-- 原文节选 --
○ ○ ○

Codeforces Round #566 Div. 2

  A:n是奇数无解,是偶数为2n/2

#include<bits/stdc++.h>
using namespace std;
#define ll long long
#define inf 1000000010
char getc(){char c=getchar();while ((c<'A'||c>'Z')&&(c<'a'||c>'z')&&(c<'0'||c>'9')) c=getchar();return c;}
int gcd(int n,int m){return m==0?n:gcd(m,n%m);}
int read()
{
	int x=0,f=1;char c=getchar();
	while (c<'0'||c>'9') {if (c=='-') f=-1;c=getchar();}
	while (c>='0'&&c<='9') x=(x<<1)+(x<<3)+(c^48),c=getchar();
	return x*f;
}
int n;
signed main()
{
#ifndef ONLINE_JUDGE
	freopen("a.in","r",stdin);
	freopen("a.out","w",stdout);
#endif
	n=read();
	if (n&1) cout<<0;
	else
	{
		ll ans=1;
		for (int i=1;i<=n/2;i++) ans*=2;
		cout<<ans;
	}
	return 0;
	//NOTICE LONG LONG!!!!!

○ ○ ○

-- 所给材料 --
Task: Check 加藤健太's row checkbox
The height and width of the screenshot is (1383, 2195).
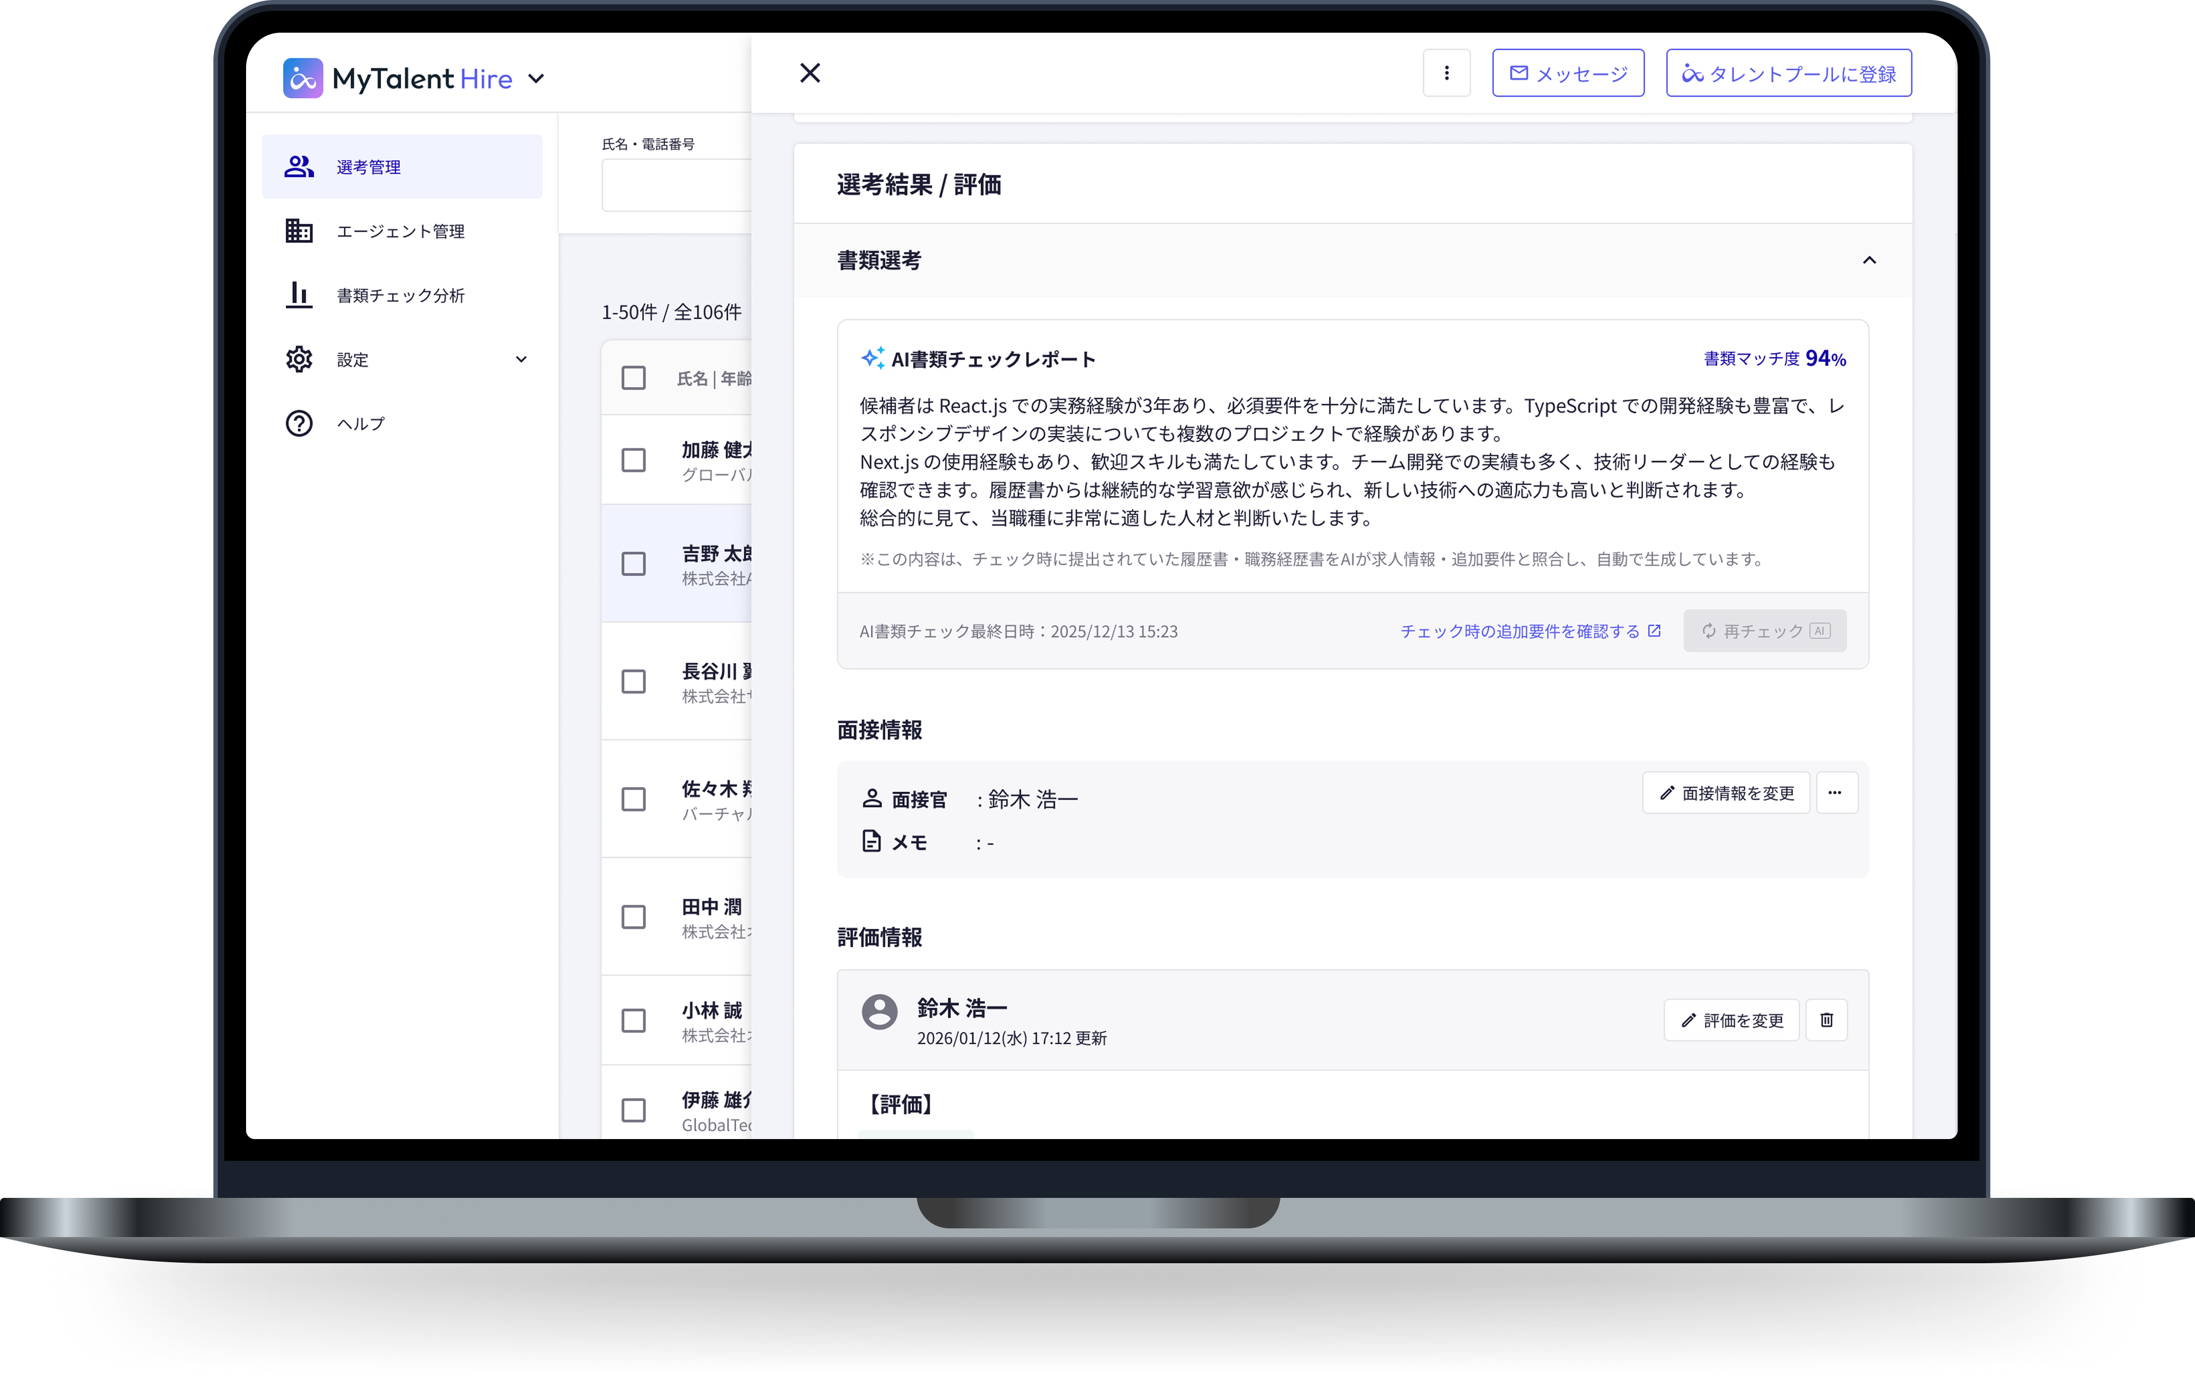Action: [x=634, y=460]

○ ○ ○

-- 任务 --
写出原文代码里定义的所有函数的名称。

-- 参考答案 --
getc、gcd、read、main